The Department of Justice has issued third-party subpoenas targeting nine major law firms that previously reached settlements with the Trump administration over executive order disputes.
The subpoenas demand communications between those firms and Trump’s personal lawyer Boris Epshteyn, a significant escalation in the ongoing legal confrontation.
Deposition notices have also been served on the firm leaders who personally signed the settlement deals with the administration.
The nine firms in question are those that chose to negotiate agreements rather than challenge the administration’s executive orders in court.
Those executive orders had been widely criticised as retaliatory and constitutionally questionable, targeting law firms perceived as adversarial to the administration.
The DOJ action emerges as a side effect of the administration’s legal battle with the American Bar Association, which filed suit against the administration over its legal blacklist campaign.
The ABA’s lawsuit challenged the administration’s use of executive orders to effectively penalise law firms, prompting the broader discovery effort now sweeping up the settling firms.
Bloomberg Law reports that a DOJ spokesperson responded to requests for comment on the subpoenas, though the spokesperson was not named in the report.
The spokesperson’s explanation, rather than clarifying the government’s intentions, has prompted further scrutiny over the legal basis for targeting firms that had already settled.

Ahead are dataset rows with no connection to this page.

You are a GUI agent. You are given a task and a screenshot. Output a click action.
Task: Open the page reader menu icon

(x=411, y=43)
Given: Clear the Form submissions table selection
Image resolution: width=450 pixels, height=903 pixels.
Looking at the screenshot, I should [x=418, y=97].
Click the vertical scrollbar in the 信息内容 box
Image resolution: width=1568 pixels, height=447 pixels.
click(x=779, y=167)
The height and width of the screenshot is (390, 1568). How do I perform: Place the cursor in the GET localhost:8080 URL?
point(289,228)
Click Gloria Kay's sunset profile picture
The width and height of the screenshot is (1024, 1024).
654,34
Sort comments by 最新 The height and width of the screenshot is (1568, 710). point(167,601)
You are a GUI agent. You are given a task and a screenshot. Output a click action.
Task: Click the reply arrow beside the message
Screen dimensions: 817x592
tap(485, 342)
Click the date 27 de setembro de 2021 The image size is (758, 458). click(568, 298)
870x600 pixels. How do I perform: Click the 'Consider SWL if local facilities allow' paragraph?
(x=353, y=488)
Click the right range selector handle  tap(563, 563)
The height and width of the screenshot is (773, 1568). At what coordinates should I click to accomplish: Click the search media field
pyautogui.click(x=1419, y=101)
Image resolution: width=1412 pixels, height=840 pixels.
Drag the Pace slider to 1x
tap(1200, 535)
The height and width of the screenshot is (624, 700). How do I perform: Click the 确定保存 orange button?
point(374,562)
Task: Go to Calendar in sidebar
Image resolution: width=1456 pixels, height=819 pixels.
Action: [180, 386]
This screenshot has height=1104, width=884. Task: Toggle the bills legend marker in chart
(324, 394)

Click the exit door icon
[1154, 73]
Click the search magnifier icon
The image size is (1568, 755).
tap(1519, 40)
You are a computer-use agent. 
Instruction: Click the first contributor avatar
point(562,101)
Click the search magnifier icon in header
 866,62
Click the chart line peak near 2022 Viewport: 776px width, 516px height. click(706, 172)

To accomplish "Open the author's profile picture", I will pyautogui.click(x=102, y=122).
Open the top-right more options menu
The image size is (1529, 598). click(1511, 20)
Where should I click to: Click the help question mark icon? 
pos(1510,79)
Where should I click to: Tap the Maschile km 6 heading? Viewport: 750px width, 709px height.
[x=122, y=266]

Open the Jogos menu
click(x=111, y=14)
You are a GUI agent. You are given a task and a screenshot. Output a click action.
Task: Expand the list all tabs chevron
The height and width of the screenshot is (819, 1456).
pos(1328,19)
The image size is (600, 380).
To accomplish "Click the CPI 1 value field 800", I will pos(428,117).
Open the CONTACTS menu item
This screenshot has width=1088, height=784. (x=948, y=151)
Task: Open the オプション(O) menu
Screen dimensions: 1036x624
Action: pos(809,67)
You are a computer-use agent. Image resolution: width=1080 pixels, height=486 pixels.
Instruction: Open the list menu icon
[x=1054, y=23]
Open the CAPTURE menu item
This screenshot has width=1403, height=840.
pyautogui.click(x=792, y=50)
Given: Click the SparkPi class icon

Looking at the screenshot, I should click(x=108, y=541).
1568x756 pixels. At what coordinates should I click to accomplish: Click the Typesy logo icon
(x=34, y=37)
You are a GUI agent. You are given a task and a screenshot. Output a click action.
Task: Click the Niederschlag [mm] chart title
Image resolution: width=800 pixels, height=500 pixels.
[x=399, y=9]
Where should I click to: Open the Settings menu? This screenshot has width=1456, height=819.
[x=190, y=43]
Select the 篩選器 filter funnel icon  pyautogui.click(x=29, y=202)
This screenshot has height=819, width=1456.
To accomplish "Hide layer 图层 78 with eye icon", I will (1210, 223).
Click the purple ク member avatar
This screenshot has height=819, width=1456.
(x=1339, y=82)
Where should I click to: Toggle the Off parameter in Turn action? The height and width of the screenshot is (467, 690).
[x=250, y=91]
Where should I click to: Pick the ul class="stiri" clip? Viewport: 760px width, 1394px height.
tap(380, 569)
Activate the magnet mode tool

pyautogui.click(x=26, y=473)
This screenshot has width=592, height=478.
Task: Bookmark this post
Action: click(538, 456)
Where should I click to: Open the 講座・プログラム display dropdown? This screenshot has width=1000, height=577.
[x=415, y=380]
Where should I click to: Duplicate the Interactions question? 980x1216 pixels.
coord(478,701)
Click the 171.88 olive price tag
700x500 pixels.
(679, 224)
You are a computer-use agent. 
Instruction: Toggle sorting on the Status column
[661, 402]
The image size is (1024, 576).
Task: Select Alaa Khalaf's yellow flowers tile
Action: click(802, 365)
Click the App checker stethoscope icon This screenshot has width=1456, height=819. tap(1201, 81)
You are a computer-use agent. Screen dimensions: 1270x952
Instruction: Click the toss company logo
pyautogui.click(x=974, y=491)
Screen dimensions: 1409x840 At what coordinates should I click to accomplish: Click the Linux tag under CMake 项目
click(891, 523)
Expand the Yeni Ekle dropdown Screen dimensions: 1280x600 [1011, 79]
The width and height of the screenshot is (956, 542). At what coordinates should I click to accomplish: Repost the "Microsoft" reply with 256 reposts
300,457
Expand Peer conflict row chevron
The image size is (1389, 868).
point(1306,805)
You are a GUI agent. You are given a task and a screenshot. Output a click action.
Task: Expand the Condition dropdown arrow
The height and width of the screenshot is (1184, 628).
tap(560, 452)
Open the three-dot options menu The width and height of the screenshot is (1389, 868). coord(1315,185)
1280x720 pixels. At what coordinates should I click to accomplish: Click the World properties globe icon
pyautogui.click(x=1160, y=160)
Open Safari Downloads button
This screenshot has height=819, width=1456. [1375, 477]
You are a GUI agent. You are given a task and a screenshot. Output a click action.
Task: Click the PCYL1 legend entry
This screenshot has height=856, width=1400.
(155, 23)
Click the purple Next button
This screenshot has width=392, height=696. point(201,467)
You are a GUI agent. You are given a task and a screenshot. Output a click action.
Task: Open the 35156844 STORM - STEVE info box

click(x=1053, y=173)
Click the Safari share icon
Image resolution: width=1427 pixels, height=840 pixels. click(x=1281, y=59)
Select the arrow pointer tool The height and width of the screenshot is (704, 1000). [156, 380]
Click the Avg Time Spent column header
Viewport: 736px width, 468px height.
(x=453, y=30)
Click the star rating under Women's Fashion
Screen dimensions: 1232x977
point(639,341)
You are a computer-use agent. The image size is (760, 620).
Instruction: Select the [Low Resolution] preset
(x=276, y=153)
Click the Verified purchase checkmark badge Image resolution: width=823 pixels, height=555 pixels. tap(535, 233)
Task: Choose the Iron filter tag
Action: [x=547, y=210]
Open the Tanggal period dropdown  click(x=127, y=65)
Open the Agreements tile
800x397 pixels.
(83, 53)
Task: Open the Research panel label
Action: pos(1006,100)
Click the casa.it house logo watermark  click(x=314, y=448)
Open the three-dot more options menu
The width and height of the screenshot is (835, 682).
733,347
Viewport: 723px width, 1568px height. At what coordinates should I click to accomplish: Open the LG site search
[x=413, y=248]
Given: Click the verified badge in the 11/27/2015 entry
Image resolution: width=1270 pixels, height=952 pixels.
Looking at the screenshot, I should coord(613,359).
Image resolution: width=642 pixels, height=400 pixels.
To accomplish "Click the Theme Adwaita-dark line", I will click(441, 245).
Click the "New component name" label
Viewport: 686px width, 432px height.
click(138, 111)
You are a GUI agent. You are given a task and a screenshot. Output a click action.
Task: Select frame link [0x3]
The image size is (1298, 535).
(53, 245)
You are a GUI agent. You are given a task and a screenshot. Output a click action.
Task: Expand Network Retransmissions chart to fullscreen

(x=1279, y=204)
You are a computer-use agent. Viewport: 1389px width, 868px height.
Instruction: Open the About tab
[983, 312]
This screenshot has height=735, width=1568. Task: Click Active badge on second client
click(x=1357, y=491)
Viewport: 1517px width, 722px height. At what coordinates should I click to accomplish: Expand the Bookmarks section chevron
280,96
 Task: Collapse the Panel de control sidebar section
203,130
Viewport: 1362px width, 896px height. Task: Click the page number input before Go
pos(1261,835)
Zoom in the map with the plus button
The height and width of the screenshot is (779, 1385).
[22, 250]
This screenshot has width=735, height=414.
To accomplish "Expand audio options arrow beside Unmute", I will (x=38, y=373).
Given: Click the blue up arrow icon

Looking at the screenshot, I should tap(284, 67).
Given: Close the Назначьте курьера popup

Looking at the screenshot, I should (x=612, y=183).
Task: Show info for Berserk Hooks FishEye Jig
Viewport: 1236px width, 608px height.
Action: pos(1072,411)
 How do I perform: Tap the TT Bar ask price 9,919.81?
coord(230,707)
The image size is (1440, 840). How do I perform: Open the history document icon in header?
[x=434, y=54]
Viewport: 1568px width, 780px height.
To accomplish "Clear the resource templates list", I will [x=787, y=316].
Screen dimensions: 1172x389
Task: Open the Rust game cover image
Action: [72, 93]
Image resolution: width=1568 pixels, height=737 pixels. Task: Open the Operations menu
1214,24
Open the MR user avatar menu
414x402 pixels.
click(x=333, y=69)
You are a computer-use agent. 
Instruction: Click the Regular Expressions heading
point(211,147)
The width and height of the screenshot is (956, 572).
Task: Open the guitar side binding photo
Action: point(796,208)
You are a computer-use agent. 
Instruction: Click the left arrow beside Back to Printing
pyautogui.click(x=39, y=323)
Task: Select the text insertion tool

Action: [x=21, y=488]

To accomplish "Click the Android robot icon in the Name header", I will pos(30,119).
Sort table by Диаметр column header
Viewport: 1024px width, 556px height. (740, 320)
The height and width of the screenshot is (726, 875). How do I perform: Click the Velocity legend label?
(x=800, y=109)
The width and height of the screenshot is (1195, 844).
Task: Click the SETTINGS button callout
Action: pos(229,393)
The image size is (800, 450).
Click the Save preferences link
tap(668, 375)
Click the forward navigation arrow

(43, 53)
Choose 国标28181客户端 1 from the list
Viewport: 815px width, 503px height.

Critics note the subpoenas create a troubling dynamic in which firms that complied with the administration’s demands now face government demands for their internal communications.
The move raises fundamental questions about whether settlement with the administration provided any genuine legal protection or simply opened firms to further exposure.
Legal observers have pointed out that demanding communications with Epshteyn suggests the DOJ is probing the negotiation process behind the settlements themselves.
The ABA’s decision to challenge the executive orders in court stands in sharp contrast to the approach taken by the nine firms now facing subpoenas.
Firm leaders named in deposition notices face the prospect of testifying about negotiations they likely assumed were confidential and concluded matters.
The broader legal community is watching closely to see whether this latest escalation will deter other firms from seeking similar settlements in the future.